Em apenas oito meses, a pesca industrial e semi-industrial já atingiu cerca de 80% do Total Admissível de Captura (TAC) definido para 2026, com 214.762,4 toneladas capturadas de um limite anual de 268.453 toneladas. Os dados foram apresentados pela directora do Departamento Nacional de Pescas e Sal, Fátima Delicado, durante a apresentação da 2.ª Conferência Internacional de Pesca e Aquicultura Sustentável (CIPAS’ 2026).
De acordo com Fátima Delicado, o aumento na produção é resultado da melhoria nas práticas de gestão e integração dos ecossistemas, do contributo da ciência no tratamento das espécies e recursos, assim como do fortalecimento das parcerias internacionais do Governo e da implementação de medidas concretas, com impacto directo na aquacultura.

No segmento da pesca artesanal foram capturadas 480 mil toneladas, equivalente a 80% da meta global de perto de 600 mil toneladas programada pelo Executivo para 2026.
Relativamente à pesca extractiva e à aquiultura, Fátima Delicado, sem avançar números, informou que a “produção combinada” já tem “mitigado algum défice de pescado”, contribuindo, deste modo, para a segurança alimentar do País. Ainda assim, a responsável admite que face aos objectivos definidos, os níveis actuais de captura ainda são “insuficientes”, embora, este ano, superem os limites estabelecidos no TAC.
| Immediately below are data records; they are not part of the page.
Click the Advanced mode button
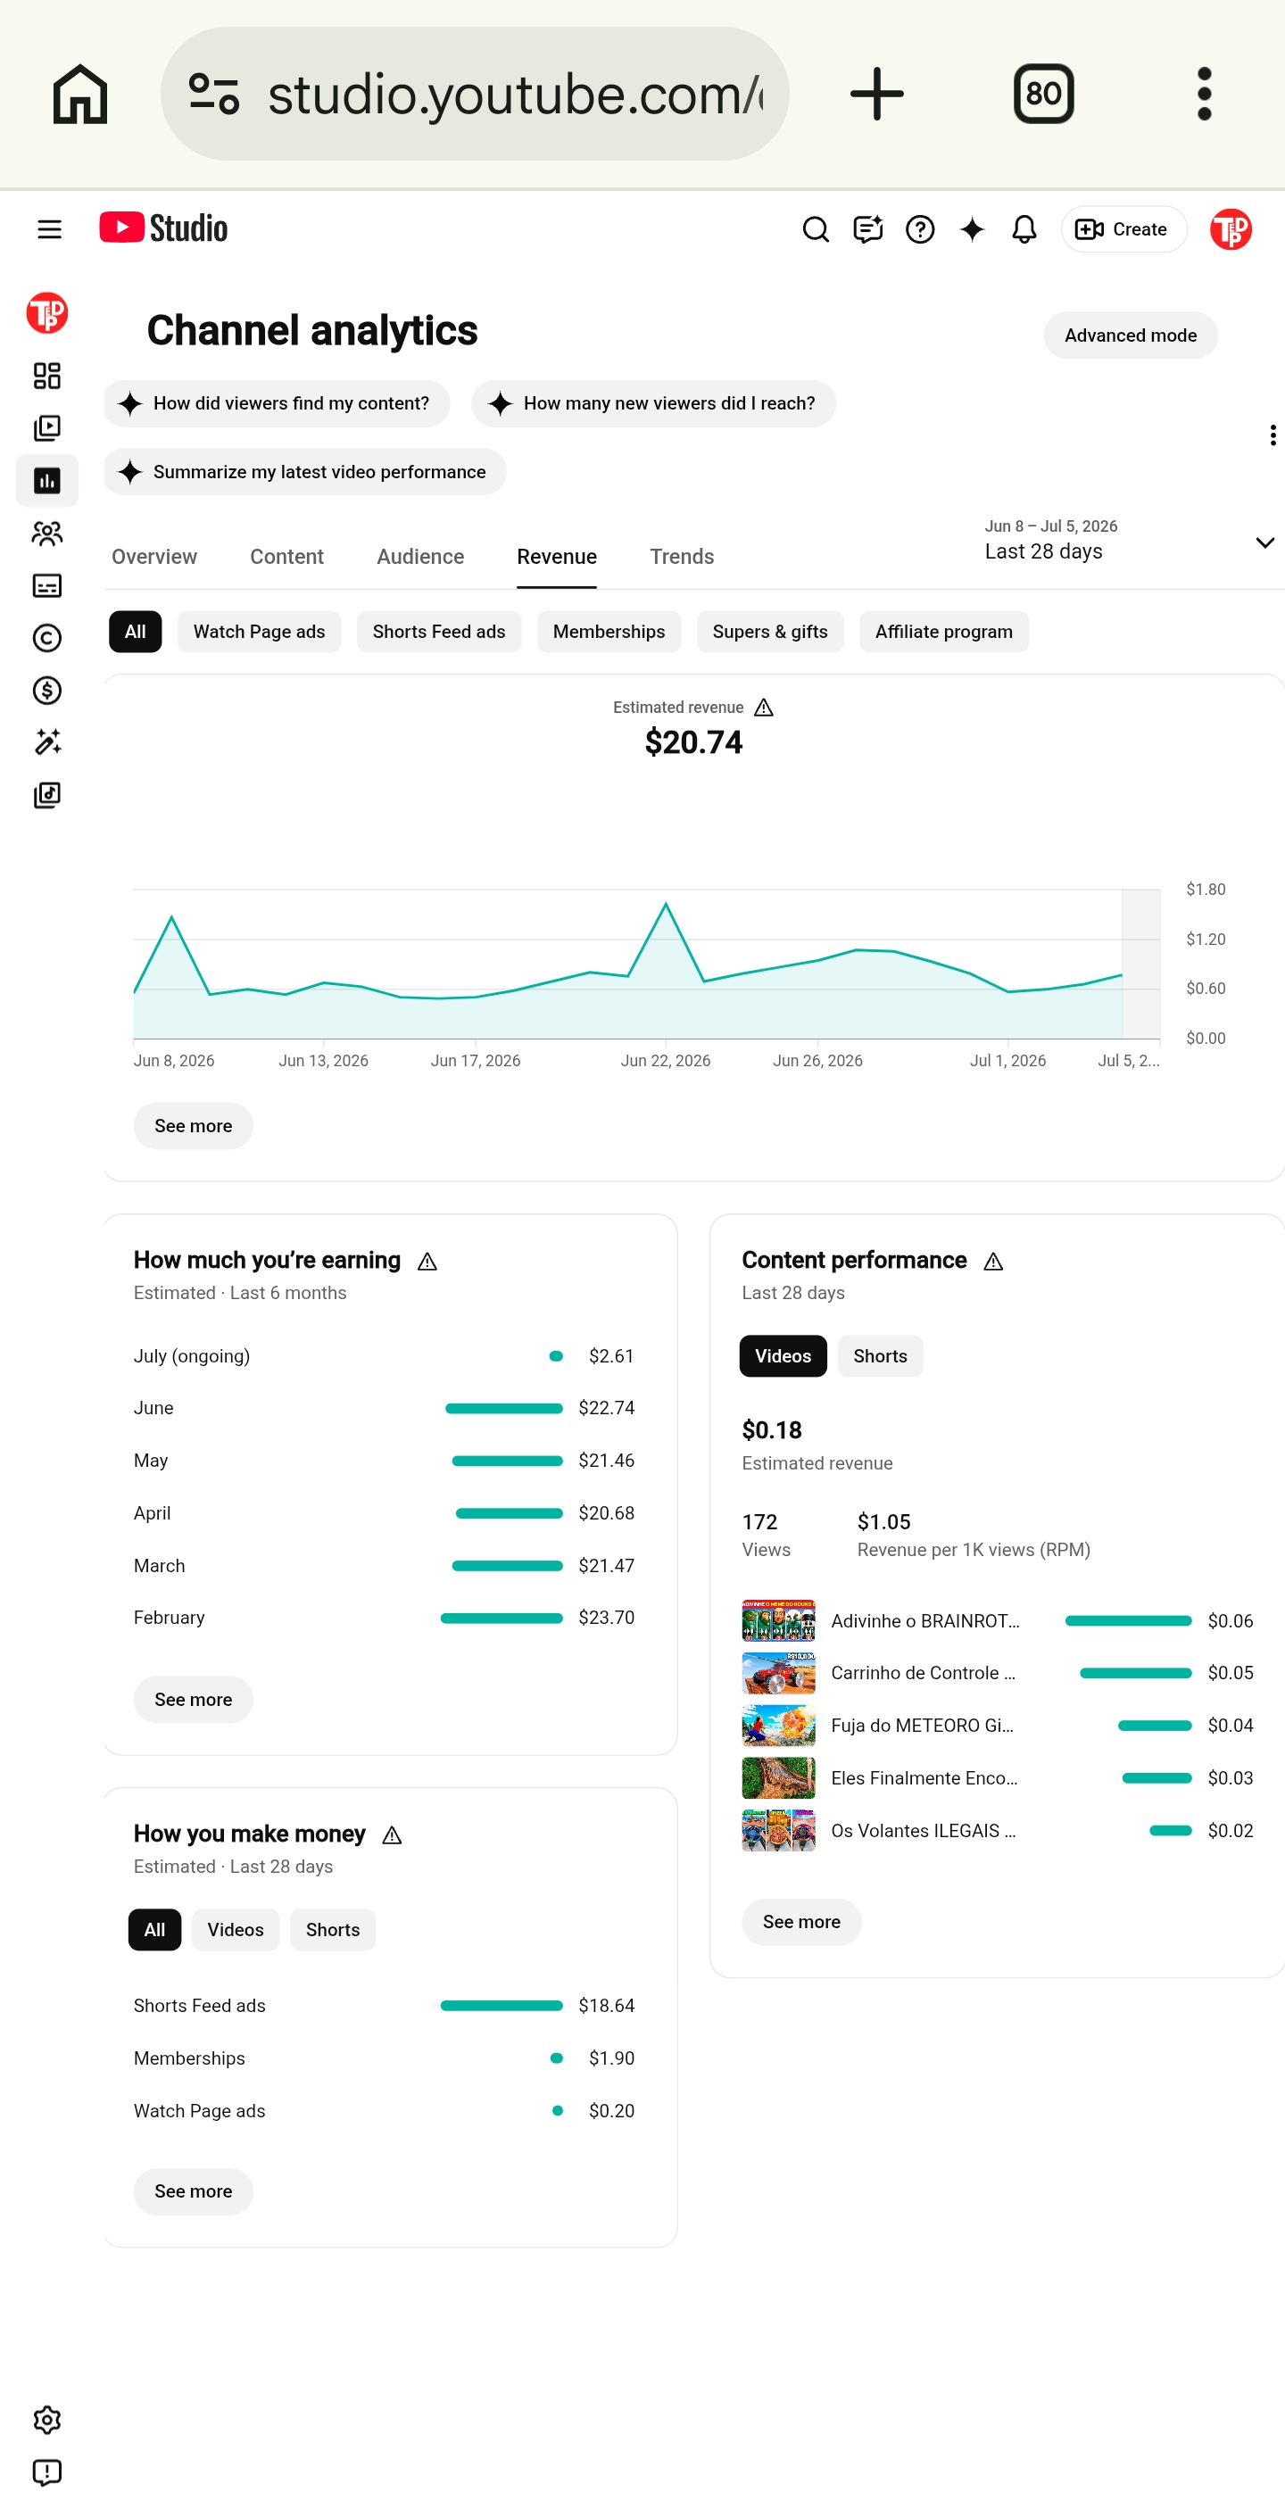The height and width of the screenshot is (2509, 1285). tap(1130, 336)
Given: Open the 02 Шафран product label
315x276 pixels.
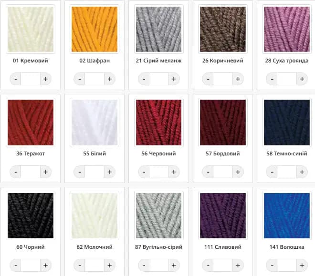Looking at the screenshot, I should 95,61.
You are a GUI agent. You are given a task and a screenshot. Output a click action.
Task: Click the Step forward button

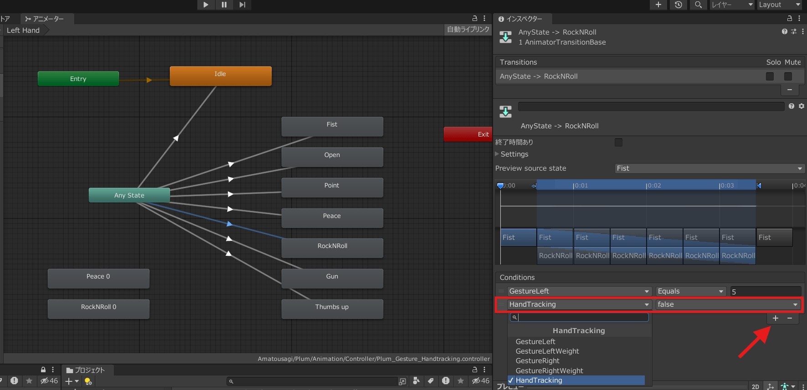click(x=242, y=5)
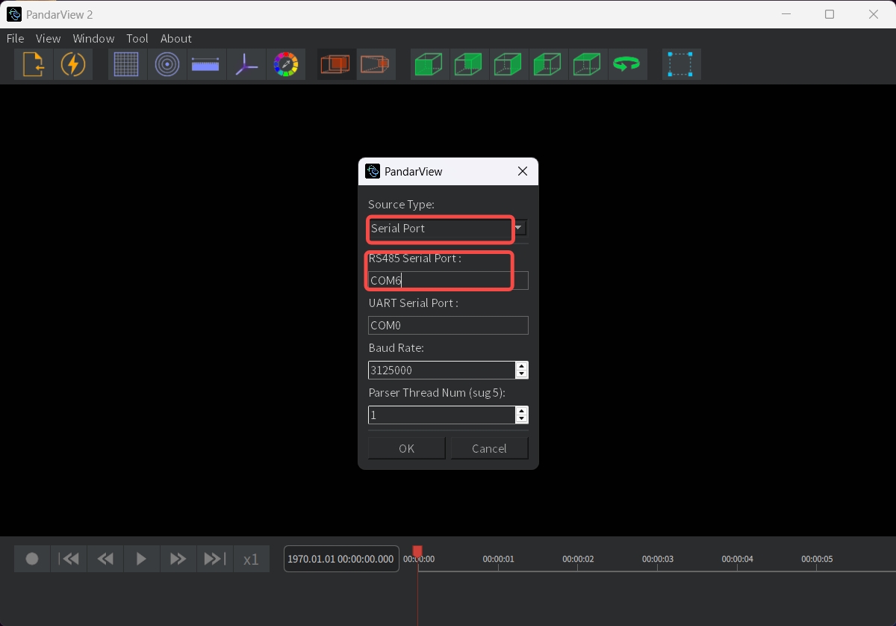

“A aposta na aquicultura abrange todo o território nacional, incluindo as províncias costeiras como as do interior. Os resultados apontam positivamente para a sustentabilidade e subsistência das famílias rurais que a praticam, sendo capturadas, maioritariamente, duas espécies, a tilápia (cacusso) e o bagre”, explicou a técnica do Ministério das Pescas e Recursos Marinhos (MINPERMAR).
Para a tilápia, o Plano de Desenvolvimento Nacional (PDN 2027–2030) projecta atingir uma produção anual de 80 mil toneladas.